Abstract
In an on-demand testing program, some items are repeatedly used across test administrations. This poses a risk to test security. In this study, we considered a scenario wherein a test was divided into two subsets: one consisting of secure items and the other consisting of possibly compromised items. In a simulation study of multistage adaptive testing, we used three methods to detect item preknowledge: a predictive checking method (PCM), a likelihood ratio test (LRT), and an adapted Kullback–Leibler divergence (KLD-A) test. We manipulated four factors: the proportion of compromised items, the stage of adaptive testing at which preknowledge was present, item-parameter estimation error, and the information contained in secure items. The type I error results indicated that the LRT and PCM methods are favored over the KLD-A method because the KLD-A can experience large inflated type I error in many conditions.
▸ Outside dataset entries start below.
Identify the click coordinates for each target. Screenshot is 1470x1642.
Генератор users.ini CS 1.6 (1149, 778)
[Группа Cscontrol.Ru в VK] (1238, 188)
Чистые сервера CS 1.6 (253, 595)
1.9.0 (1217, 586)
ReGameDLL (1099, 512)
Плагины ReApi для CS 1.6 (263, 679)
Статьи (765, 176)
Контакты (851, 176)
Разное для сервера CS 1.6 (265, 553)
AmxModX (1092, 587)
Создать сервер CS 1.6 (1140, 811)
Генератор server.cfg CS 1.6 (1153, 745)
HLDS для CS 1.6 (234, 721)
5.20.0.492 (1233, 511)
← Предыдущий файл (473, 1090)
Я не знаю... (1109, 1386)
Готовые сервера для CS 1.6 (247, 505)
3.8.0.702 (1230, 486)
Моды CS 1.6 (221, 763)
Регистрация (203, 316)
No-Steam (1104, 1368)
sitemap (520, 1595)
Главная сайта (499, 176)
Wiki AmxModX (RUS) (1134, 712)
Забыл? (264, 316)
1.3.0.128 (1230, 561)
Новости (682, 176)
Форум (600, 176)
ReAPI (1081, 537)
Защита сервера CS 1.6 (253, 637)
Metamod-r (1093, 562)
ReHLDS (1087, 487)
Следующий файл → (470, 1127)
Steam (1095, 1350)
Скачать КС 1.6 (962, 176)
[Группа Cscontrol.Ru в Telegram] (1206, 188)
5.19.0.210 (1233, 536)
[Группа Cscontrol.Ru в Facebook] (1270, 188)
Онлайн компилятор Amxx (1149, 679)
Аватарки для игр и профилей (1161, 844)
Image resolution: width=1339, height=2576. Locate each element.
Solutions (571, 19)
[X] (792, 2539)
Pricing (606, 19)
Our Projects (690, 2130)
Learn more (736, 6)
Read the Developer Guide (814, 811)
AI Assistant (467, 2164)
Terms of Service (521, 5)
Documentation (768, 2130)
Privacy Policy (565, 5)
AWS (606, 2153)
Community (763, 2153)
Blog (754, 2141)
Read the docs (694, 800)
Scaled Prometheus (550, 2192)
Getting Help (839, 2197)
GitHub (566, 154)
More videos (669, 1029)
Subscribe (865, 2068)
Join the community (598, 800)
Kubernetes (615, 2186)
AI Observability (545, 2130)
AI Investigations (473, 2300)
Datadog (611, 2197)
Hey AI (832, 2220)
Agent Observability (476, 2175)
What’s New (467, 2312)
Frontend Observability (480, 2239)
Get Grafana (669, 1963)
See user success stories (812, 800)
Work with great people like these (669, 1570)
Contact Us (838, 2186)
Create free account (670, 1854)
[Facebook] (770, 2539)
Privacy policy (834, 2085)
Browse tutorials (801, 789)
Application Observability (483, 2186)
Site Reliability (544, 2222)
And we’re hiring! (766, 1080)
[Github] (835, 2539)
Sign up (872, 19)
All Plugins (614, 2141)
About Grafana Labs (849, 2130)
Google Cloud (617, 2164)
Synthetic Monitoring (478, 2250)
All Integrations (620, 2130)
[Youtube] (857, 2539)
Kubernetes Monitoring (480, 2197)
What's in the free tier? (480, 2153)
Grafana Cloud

In regard to power, the LRT and PCM methods displayed a wide range of results, generally from 0.2 to 0.8, depending on the amount of preknowledge and the stage of adaptive testing at which the preknowledge was present.
Notes
1 It is typically assumed that the two stages are equally likely to be compromised once they have both been repeatedly used. Under certain circumstances, a priori information of which items are most likely to be compromised is available, and thus T2 can only be formed by those items. But in this study, we do not make such an assumption.
2 The variance of normal distribution is the same as the variance of the c-parameters of T1 items with high-guessing parameters.